Lauren Hallanan: Exactly. And, you know, we give them a chance to kind of see if they can develop more rapidly, if they can pick up on this. And then, we also have a program where, if you reach a certain level as a broadcaster on our platform, then you become what we call a top streamer, and this also comes with some benefits and some additional training. So, I think a lot of the platforms are like this, because it's really important to help cultivate that talent, because, you know, for example, with YouTube, you can go all over the internet and search for ... There's a lot of resources and tips and tricks for how to become a good YouTuber.

Tim Siglin: Right, sure.

Lauren Hallanan: Being a professional live streamer is still kind of a nascent industry, so there's not as much out there for people to learn from.
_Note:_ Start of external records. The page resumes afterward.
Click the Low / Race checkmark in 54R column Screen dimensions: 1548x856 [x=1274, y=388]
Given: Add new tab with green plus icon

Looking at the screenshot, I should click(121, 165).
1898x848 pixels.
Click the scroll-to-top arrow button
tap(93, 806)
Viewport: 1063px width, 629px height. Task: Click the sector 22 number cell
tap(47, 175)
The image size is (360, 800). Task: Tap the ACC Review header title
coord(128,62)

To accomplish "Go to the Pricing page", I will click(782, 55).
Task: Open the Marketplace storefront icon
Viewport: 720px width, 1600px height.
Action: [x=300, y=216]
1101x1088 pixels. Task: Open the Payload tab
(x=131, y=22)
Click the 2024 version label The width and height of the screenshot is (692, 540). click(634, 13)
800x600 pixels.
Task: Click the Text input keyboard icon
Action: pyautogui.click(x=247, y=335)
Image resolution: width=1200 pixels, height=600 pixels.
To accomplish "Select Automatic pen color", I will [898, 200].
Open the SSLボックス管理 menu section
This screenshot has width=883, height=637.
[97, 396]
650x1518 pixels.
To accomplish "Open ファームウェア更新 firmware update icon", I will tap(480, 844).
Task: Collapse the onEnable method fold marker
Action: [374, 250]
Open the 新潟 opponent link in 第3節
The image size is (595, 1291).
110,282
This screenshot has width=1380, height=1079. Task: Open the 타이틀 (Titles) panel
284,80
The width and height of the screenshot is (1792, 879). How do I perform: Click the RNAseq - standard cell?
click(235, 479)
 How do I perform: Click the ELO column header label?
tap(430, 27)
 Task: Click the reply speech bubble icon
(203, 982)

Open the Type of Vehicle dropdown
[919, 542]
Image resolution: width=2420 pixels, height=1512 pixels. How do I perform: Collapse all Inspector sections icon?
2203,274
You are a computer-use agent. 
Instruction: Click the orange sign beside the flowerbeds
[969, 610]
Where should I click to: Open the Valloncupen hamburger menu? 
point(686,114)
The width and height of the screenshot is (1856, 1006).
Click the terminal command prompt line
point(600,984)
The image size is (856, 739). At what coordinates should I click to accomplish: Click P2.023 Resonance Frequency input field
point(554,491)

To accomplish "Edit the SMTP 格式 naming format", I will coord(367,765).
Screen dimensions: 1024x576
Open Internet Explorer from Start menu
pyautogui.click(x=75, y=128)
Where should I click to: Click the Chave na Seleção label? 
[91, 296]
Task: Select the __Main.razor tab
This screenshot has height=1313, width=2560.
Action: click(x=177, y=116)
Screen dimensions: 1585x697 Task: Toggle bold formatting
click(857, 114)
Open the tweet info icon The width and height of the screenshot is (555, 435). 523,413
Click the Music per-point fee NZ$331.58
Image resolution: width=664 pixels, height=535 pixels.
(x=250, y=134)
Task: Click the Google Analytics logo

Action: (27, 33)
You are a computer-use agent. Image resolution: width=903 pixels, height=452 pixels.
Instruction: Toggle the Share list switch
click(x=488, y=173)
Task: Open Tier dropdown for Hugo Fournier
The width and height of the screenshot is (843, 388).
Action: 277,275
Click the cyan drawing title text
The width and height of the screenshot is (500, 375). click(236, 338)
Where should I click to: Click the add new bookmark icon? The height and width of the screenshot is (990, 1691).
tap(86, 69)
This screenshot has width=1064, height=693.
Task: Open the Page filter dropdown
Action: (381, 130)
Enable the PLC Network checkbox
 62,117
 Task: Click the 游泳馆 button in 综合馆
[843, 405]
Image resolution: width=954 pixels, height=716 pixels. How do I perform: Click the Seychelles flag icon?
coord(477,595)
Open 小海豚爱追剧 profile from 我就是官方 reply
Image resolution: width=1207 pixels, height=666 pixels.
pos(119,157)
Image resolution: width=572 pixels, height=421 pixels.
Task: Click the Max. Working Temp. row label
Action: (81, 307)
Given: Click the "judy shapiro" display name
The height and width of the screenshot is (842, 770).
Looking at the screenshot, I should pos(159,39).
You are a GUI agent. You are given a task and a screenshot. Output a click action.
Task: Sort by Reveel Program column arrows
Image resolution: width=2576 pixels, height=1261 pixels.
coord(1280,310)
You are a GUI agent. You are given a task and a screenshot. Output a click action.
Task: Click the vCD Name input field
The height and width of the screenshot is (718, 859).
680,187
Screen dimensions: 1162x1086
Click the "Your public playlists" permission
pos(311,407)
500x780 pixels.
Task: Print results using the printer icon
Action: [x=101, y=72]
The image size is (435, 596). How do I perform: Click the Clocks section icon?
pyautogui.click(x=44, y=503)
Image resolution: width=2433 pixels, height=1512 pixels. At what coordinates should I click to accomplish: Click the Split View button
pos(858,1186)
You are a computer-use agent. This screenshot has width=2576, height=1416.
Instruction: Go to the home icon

Tim Siglin: Now, you mentioned they're dating apps. These people are creating content that's not just being done to get a date, it's actually being done to get an audience, is part of what you said.

Lauren Hallanan: Our apps are like social dating apps, so they're not as serious. You know, some people are looking for a connection, but the analogy that we often use is that the vibe of our platforms is similar to a bar. Some people are going to hang out with their friends. Some people are going to maybe find a date. Some people ... There's lots of different reasons why you might just go hang out at a bar. You know, you probably go to a bar because you're lonely and you just want someone to talk to.

So, with live streaming, the content is generally more peer-to-peer type, you know, you're just hanging out with your friends kind of vibe, and then, maybe in the chat section of the app is a little bit more of the "I'm looking for a date"-type of vibe.

Tim Siglin: Okay, got it. So, what most people would see in the video content is not me asking for a date. It's me entertaining my friends or entertaining an audience.

Lauren Hallanan: Exactly.

Tim Siglin: Okay. All right, well, thank you very much for your time.